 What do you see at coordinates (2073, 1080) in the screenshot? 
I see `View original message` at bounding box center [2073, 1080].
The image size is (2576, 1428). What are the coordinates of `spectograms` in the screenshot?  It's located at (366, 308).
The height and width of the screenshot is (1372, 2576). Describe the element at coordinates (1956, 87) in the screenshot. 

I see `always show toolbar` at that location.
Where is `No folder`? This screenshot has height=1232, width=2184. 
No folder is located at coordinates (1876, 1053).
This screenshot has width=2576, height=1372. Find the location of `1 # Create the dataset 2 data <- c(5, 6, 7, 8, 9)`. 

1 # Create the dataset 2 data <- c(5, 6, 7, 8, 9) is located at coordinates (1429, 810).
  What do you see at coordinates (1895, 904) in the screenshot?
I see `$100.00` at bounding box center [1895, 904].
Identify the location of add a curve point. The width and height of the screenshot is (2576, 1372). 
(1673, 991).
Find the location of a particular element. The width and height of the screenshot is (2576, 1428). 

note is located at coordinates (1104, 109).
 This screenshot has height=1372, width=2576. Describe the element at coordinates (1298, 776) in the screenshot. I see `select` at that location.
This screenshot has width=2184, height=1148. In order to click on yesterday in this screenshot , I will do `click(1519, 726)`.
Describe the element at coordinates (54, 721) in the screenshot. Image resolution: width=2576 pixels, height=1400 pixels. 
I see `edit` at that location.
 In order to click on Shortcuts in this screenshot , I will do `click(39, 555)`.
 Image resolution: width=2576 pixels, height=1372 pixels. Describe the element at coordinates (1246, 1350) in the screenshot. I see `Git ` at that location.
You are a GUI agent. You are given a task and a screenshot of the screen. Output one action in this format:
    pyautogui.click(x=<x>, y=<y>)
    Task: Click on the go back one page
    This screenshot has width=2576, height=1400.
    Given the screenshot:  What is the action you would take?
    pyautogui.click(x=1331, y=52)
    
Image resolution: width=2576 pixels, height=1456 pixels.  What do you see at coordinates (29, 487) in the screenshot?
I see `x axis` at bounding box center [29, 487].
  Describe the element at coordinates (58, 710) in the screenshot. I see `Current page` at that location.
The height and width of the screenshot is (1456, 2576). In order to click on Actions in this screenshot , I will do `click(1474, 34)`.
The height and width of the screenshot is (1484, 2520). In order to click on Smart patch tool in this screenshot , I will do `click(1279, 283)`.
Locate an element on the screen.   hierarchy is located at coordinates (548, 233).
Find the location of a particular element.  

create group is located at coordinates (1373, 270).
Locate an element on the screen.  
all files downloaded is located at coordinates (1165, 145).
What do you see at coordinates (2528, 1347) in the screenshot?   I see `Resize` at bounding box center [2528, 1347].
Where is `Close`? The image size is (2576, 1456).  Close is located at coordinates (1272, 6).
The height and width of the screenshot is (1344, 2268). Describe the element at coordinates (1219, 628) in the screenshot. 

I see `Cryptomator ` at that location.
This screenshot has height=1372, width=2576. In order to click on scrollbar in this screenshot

------------------------

Objective: Rewrite all of the items above, replacing "Locate an element on the screen" with "Find an element on the screen" and leaving everything else unchanged.

Correct response:
 What do you see at coordinates (2073, 1080) in the screenshot? 
I see `View original message` at bounding box center [2073, 1080].
The image size is (2576, 1428). What are the coordinates of `spectograms` in the screenshot?  It's located at (366, 308).
The height and width of the screenshot is (1372, 2576). Describe the element at coordinates (1956, 87) in the screenshot. 

I see `always show toolbar` at that location.
Where is `No folder`? This screenshot has height=1232, width=2184. 
No folder is located at coordinates (1876, 1053).
This screenshot has width=2576, height=1372. Find the location of `1 # Create the dataset 2 data <- c(5, 6, 7, 8, 9)`. 

1 # Create the dataset 2 data <- c(5, 6, 7, 8, 9) is located at coordinates (1429, 810).
  What do you see at coordinates (1895, 904) in the screenshot?
I see `$100.00` at bounding box center [1895, 904].
Identify the location of add a curve point. The width and height of the screenshot is (2576, 1372). 
(1673, 991).
Find the location of a particular element. The width and height of the screenshot is (2576, 1428). 

note is located at coordinates (1104, 109).
 This screenshot has height=1372, width=2576. Describe the element at coordinates (1298, 776) in the screenshot. I see `select` at that location.
This screenshot has width=2184, height=1148. In order to click on yesterday in this screenshot , I will do `click(1519, 726)`.
Describe the element at coordinates (54, 721) in the screenshot. Image resolution: width=2576 pixels, height=1400 pixels. 
I see `edit` at that location.
 In order to click on Shortcuts in this screenshot , I will do `click(39, 555)`.
 Image resolution: width=2576 pixels, height=1372 pixels. Describe the element at coordinates (1246, 1350) in the screenshot. I see `Git ` at that location.
You are a GUI agent. You are given a task and a screenshot of the screen. Output one action in this format:
    pyautogui.click(x=<x>, y=<y>)
    Task: Click on the go back one page
    This screenshot has width=2576, height=1400.
    Given the screenshot:  What is the action you would take?
    pyautogui.click(x=1331, y=52)
    
Image resolution: width=2576 pixels, height=1456 pixels.  What do you see at coordinates (29, 487) in the screenshot?
I see `x axis` at bounding box center [29, 487].
  Describe the element at coordinates (58, 710) in the screenshot. I see `Current page` at that location.
The height and width of the screenshot is (1456, 2576). In order to click on Actions in this screenshot , I will do `click(1474, 34)`.
The height and width of the screenshot is (1484, 2520). In order to click on Smart patch tool in this screenshot , I will do `click(1279, 283)`.
Find an element on the screen.   hierarchy is located at coordinates (548, 233).
Find the location of a particular element.  

create group is located at coordinates (1373, 270).
Find an element on the screen.  
all files downloaded is located at coordinates (1165, 145).
What do you see at coordinates (2528, 1347) in the screenshot?   I see `Resize` at bounding box center [2528, 1347].
Where is `Close`? The image size is (2576, 1456).  Close is located at coordinates (1272, 6).
The height and width of the screenshot is (1344, 2268). Describe the element at coordinates (1219, 628) in the screenshot. 

I see `Cryptomator ` at that location.
This screenshot has height=1372, width=2576. In order to click on scrollbar in this screenshot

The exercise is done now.